Pub Date: March 1st, 2012
ISBN: 978-1-84686-053-9
Publisher: Barefoot Books

A two-part home-garden manual for British and like climes, with a thin fictive overlay on the first half.

Young Billy recounts the pleasures of working with his grandpa in a “vegetable patch at the garden’s end” from late winter through fall. His gee-whiz narration often waxes pedantic: “I spy slimy slugs and snails. Caterpillars too! And I see aphids and blackflies, feasting on young, frail leaves.” Once the patch is put to sleep, Fry drops the perfunctory plot completely and goes on to recap, season by season, general gardening agendas for adults and for children on facing pages.
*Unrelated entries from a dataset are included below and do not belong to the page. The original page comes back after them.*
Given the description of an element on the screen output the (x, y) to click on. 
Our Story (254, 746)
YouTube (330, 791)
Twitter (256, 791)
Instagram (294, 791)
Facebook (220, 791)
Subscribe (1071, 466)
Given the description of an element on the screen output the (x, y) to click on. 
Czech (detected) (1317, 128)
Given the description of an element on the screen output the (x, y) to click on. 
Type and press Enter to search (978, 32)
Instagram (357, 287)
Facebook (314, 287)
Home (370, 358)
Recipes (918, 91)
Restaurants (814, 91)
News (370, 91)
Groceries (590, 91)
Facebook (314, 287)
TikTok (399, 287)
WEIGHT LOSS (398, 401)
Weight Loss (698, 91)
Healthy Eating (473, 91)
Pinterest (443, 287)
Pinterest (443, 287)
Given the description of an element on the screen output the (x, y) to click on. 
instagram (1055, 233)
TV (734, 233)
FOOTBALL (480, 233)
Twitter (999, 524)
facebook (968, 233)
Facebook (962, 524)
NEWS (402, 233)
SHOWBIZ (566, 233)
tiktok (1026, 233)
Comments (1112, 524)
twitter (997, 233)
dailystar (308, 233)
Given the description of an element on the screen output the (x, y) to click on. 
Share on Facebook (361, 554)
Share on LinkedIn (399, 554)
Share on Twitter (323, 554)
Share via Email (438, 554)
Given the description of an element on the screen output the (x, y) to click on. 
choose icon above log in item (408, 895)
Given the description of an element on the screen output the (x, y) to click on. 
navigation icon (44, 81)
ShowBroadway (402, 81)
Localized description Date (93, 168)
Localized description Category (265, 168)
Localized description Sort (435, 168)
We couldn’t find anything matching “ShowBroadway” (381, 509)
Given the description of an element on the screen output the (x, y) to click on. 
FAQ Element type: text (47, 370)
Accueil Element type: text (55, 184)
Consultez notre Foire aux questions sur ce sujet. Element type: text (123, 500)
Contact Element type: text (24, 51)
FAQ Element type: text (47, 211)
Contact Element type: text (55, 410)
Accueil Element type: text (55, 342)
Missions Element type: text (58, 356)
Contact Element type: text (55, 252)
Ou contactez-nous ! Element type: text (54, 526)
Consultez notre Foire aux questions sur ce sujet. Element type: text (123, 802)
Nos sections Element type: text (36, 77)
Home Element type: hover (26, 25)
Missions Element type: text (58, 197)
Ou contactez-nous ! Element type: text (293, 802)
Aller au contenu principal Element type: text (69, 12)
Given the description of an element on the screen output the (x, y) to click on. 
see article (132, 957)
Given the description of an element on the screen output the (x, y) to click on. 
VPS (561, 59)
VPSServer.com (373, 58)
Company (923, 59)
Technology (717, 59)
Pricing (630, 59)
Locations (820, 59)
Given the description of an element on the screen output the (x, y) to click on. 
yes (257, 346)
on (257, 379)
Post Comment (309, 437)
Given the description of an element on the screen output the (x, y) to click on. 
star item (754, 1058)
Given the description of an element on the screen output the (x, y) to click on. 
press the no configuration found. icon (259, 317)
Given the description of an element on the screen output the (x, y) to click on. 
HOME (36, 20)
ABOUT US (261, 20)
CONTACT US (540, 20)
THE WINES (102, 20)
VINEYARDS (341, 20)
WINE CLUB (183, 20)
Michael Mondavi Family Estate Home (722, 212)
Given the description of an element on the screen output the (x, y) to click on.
In Moxley’s similarly stiff art, generic figures with, generally, fixed expressions pose amid sharply regimented rows of growing but thinly planted veggies. (Despite several references to flowers there are none to be seen, except for a spindly row of daffodils.) Aside from not using mulch, Grandpa gardens organically. Readers may well find themselves confused. Not only does the garden in the first part not match the suggested plan in the second, the author mentions crops that Grandpa doesn’t happen to grow, like raspberries and sweetcorn. Furthermore, the instructions to plant broad beans in the fall (only possible where winters are mild, and for a fall crop, which she doesn’t mention) and to check for hedgehogs before lighting bonfires aren’t the only ones not suitable for most North American gardens.

The strain of trying to cover too much territory shows in this patchwork import.